For much of my adult life, I tolerated the two-party circus. Democrats drew me in with talk of equal protection. Republicans with talk of limited government. But by 2016, the masks were off. Democrats were openly salivating at the idea of firearm bans. Republicans were openly salivating at the idea of legislating transgender people out of existence.

So I asked myself: where is the party of liberty? The party that believes in the American promise — that we are free to succeed, free to fail, and free to carry the burden of both without interference.

Enter the Libertarian Party.

The party that has “liberty” in its name. They’re supposed to eat, breathe, live, and love it. But at their heart, they are still a political party, fallen to the same traps that inject chaos into the American dream — one self-serving law at a time.

The Libertarian Party has historically been a disaster. A collection of Republican castoffs and self-styled rebels who wear “third party” like a thrift-store leather jacket: edgy until the seams split. Many Libertarians don’t even love liberty, they just love being different. Like music snobs who abandon a band once it breaks big, they want obscurity, not principle.

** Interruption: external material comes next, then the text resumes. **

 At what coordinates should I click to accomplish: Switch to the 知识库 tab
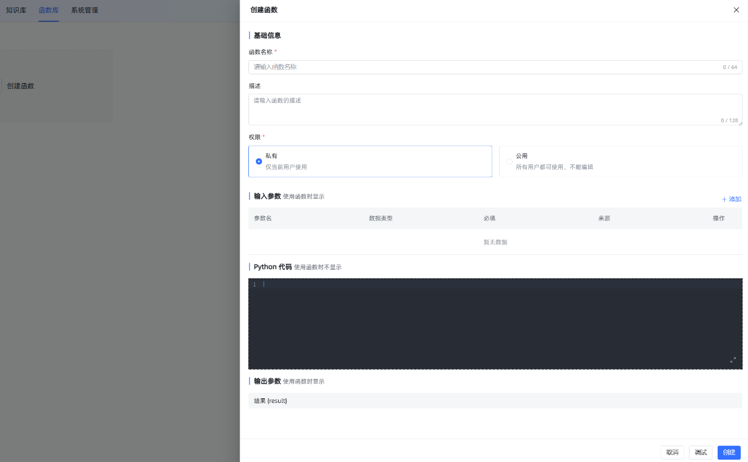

And so, only a fraction of their members actually understand liberty’s weight — why the Founders enshrined rights as their first order of business, why those protections were meant to be absolute.

This became painfully clear in a conversation with a “Libertarian” friend. I told him I boycott Sprouts and Trader Joe’s for their smug “No Firearms Allowed” signs. He shrugged. Said some limits on freedom are reasonable.

Wait… what???

I pointed out we’d never say that about any other constitutional right. Imagine telling a journalist: You can publish freely, but not about that. Imagine telling a citizen: You’re free from illegal searches… unless we feel like it. Imagine telling a church: You can worship, but only on Tuesdays.

Really? The people who fled a king, took up arms against their government, and spelled it out in plain English — those people didn’t mean what they wrote? That’s your argument?

No offense, but that’s bullshit.

I grew up carrying. A pistol at my side, a shotgun or rifle in the truck or car. Everyone around me did as well. I didn’t see criminals everywhere I looked. I saw neighbors. Friends. Students. I didn’t see weapons of war; I saw responsibility. Firearms weren’t menace; they were survival.

And what good is free speech if you can’t defend it? What good is freedom from unlawful search if you can’t resist? What good is freedom to repel soldiers seeking shelter if you can’t match their rifles at your door? These rights aren’t separate, they’re braided. Without the Second Amendment, the rest unravel.

Yet here we are in 2025. Democrats brag about taking your guns. Half the country cheers them on. And worse, self-identified “Libertarians” explain why liberty comes with limits.

And now I’m going to be that music snob: perhaps the Libertarian Party should become a little more exclusive — and make the love of American liberty a requirement of affiliation. Otherwise, stop calling it the Libertarian Party. Call it what it is: cosplay.